Tülin Karabulut Ardıç: Çocuklar global ısınmayı anlatmamı istediler bir gün. Ben de evde bütün haftasonumu ayırarak bir dizi deneyler yaptım. Global ısınmanın en önemli sebeplerinden birisi dünyadaki karbondioksit salınımının giderek yükselmesi. Karbondioksit atmosferin etrafında yoğunlaşarak bir tabaka oluşturuyor ve güneşten yeryüzüne gelen ışınlar toprağa yansıdıktan sonra, tekrar atmosfere girdiğinde bu karbondioksit tabakasını geçemiyor ve dünyaya geri dönüyor, dolayısıyla yerküre her geçen yıl bu ışınların tekrar yeryüzüne dönmesinden kaynaklı ısınıyor. İki termos getirdim. Birinin içinde normal hava vardı, diğerinin içine karbondioksit pompaladım ve ikisinin içine termometre yerleştirdim. Gücü yüksek bir lambanın (ki bu lamba güneş görevi görüyordu) altına her ikisini yerleştirdiğimde çocuklar termometreden içinde karbondioksit olan kap daha fazla ısındığını gözlemledi. Eminim, bu deneyden sonra asla global ısınmanın nedenini unutmayacaklar. Sonra siyah cismin ısınmasından yola çıkarak fırını hiç göstermeden su soruyu sordum: Düşünün ki dağ başındasınız, elektriğiniz ya da fırınınız yok, ekmek yapmanız gerekli, doğayı kullanarak nasıl yapardınız?” Biraz tartıştıktan sonra fırını getirdim. Fırının içini tamamen siyaha boyadım, fırına düşen ışınlar böylece siyah tabaka tarafından soğutulacak ve tekrar dışarıya yansıtılmayacaktı. Böylece içerideki ısı miktarı muazzam şekilde artacaktı. Tabii ki izolasyonu için de cok uğraştım. Fırın tamamen kartondan yapıldı. Sonra lambanın altında yaklaşık 1 saatten fazla tuttuk, icerdeki sıcaklık 110°'ye ulaştı, sonra da içine küçük hamur işlerini koyduk, pişirdik ve afiyetle yedik. Çok güzel bir deneyimdi. Bu fırını ben icat etmedim, bu zaten bilinen bir şeydi. Ben sadece emek verip hayata geçirdim ve çocuklarıma gösterdim. Bu anlamda mucit değilim yani.
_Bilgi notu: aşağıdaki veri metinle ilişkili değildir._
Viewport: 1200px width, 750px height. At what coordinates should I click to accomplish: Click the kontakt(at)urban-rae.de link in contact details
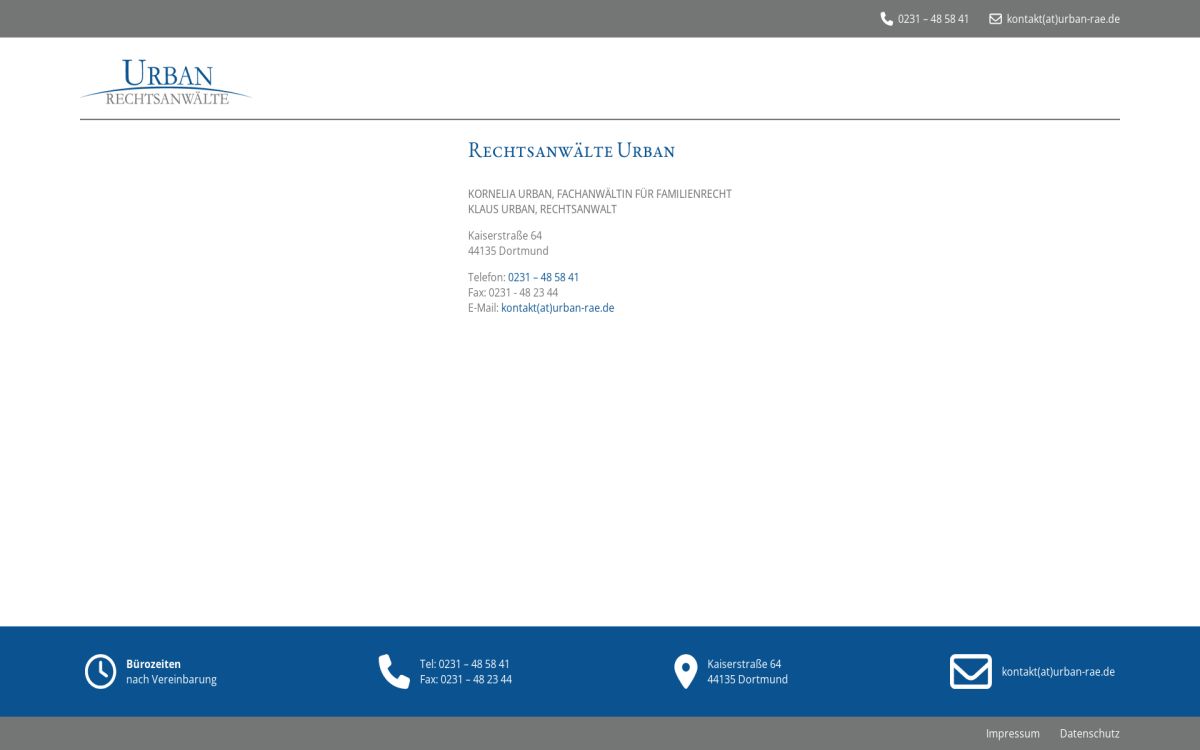pos(557,308)
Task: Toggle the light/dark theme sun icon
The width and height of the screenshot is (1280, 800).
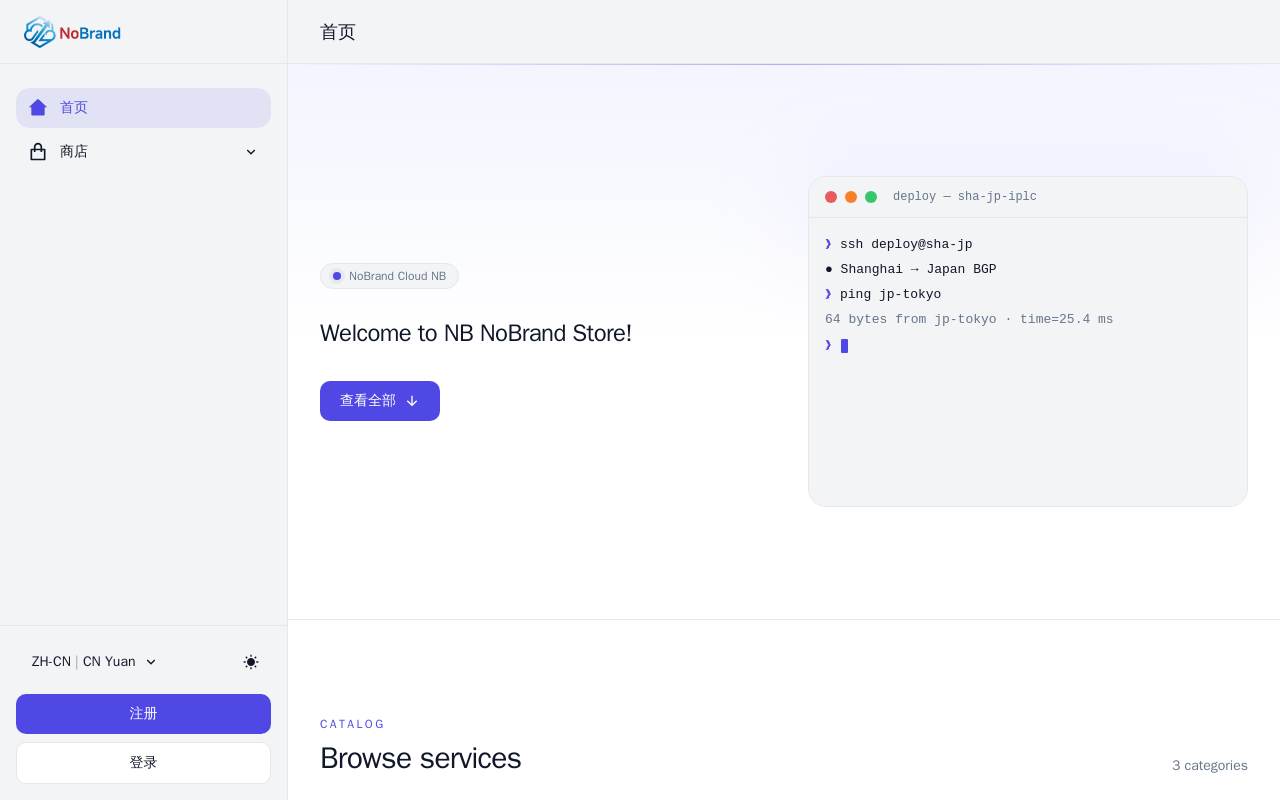Action: [x=251, y=662]
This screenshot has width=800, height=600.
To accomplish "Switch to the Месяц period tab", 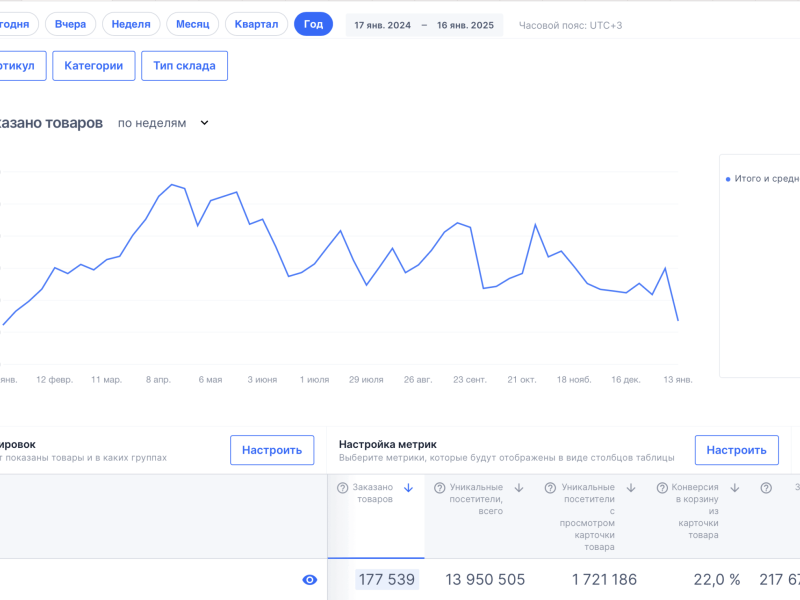I will (192, 24).
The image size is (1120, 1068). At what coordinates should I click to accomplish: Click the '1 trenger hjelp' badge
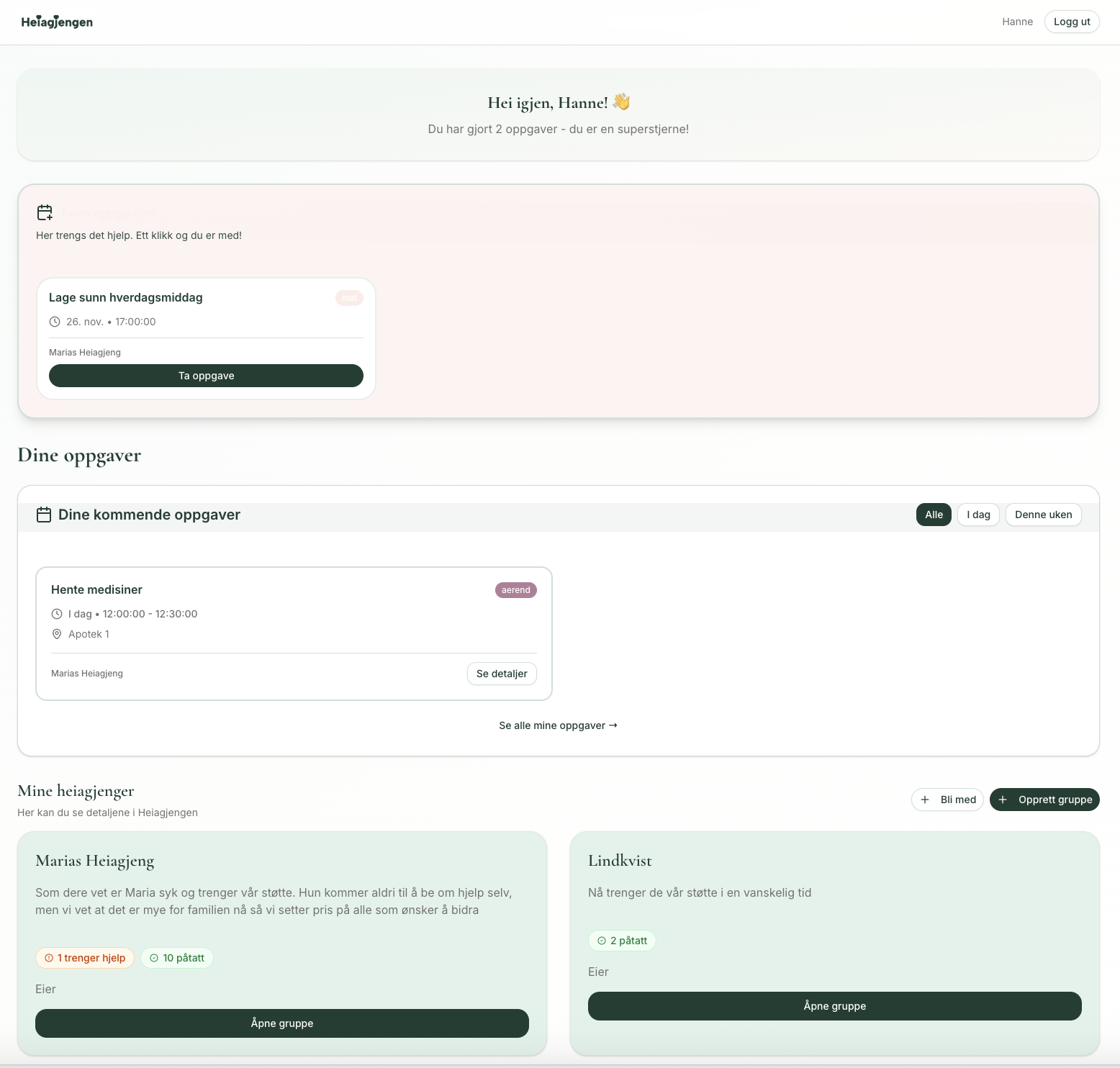point(85,958)
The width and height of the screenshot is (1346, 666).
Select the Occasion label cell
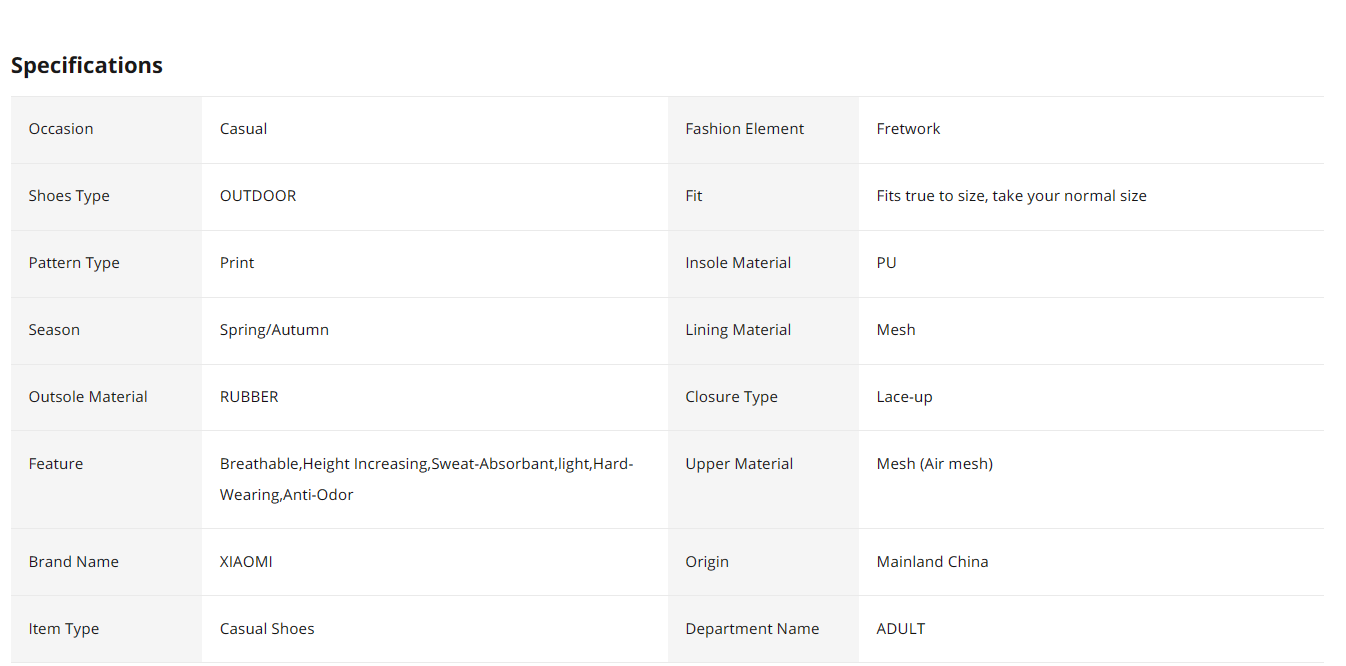(x=107, y=129)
Duygu Yavuz: “Kötü öğrenci yoktur az/yetersiz eğitim vardır” cümlesine katılır mısın?
Tülin Karabulut Ardıç: Bütün çocuklar mucittir. Çocukların özellikle iki yaşına kadar olan o muazzam gelişmeleri tamamen içgüdüsel, doğarken beraberlerinde getirdikleri keşfetme yeteneği. Deneme, yanılma yöntemiyle keşfedip öğrenirler. Biz ne yapıyoruz? Bu yeteneklerini öldürüyoruz, çünkü kendilerinin keşfetmelerine, yanlış yapmalarına izin vermiyoruz, sorgulama ve yaratıcılıklarını öldürüyoruz. Kötü olan biziz, çocuklar değil.
Duygu Yavuz: Güneş enerjisi ile çalışan fırınının patentini alıp geliştirecek firmalar çıkar mı dersin? Bu fikirle köşe olma hayalleri...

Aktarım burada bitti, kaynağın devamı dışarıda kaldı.